British · 1883 to 1946

Born John Maynard Keynes on June 5, 1883, in Cambridge, the eldest child of John Neville Keynes, a Cambridge lecturer in moral sciences, and Florence Ada Keynes, a social reformer who later became the city's second female mayor, he was schooled at Eton, where he was a contemporary of Aldous Huxley, and at King's College, Cambridge, where he read mathematics, took a first in 1904, and was elected to the Cambridge Apostles. He passed into the India Office in 1906, returned to King's as a fellow in 1909, and made his name during the Versailles peace conference of 1919, which he attended as the Treasury's senior representative and from which he resigned in protest at what he considered a vindictive settlement.

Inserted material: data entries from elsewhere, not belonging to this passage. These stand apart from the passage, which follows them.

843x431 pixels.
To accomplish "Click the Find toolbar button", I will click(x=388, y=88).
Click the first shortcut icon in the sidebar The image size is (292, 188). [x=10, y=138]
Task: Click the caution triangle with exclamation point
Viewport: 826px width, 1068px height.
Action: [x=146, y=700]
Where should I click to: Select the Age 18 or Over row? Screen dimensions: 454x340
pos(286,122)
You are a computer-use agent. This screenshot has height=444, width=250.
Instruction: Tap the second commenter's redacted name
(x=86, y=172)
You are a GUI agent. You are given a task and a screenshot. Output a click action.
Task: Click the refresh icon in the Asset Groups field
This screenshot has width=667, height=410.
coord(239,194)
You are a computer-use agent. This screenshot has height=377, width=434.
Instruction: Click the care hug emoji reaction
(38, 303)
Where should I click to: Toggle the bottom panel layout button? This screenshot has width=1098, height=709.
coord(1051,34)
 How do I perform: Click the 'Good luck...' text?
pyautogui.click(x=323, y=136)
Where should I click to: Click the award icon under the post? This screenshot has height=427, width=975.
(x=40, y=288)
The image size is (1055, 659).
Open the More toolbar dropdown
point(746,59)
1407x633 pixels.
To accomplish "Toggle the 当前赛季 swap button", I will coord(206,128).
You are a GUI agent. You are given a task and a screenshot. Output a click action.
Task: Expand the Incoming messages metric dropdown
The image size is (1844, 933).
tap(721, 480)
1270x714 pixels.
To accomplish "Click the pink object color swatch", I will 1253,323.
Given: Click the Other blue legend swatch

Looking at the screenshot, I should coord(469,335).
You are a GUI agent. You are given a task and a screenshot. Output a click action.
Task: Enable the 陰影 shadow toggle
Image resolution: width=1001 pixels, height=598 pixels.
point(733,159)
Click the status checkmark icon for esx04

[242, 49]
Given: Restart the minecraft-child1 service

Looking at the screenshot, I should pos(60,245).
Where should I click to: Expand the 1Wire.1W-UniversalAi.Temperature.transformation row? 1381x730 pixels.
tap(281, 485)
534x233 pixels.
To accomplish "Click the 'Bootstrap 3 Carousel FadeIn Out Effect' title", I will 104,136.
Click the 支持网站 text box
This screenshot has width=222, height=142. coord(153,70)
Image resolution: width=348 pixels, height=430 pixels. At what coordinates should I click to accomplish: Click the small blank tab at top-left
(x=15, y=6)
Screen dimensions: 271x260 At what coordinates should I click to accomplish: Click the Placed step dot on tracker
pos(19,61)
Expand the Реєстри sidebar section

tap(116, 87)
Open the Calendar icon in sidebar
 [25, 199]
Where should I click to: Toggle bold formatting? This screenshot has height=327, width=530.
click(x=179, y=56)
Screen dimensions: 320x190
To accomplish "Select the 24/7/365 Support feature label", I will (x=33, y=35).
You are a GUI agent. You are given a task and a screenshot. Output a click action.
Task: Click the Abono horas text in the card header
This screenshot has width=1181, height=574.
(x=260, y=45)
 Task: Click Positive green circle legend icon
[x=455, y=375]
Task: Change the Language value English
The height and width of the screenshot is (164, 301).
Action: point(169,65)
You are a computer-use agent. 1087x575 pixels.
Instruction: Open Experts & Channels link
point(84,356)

The Economic Consequences of the Peace (1919) sold a hundred thousand copies and made him an international figure. He married the Ballets Russes dancer Lydia Lopokova in 1925, was a long-standing member of the Bloomsbury Group, served on the boards of the National Mutual and the Bank of England, and during the 1930s formulated the theory that gave macroeconomics its modern shape. The General Theory of Employment, Interest and Money (1936) argued that demand, not supply, determined output, that inadequate aggregate demand could lock economies into prolonged unemployment, and that governments must intervene with fiscal stimulus. By 1945 most Western governments were applying his framework. He led the British delegation at Bretton Woods in 1944, helping to design the IMF and World Bank, and was raised to the peerage in 1942. He died of a heart attack at Tilton, his Sussex home, on April 21, 1946, at the age of sixty-two, exhausted by negotiating Britain's postwar American loan.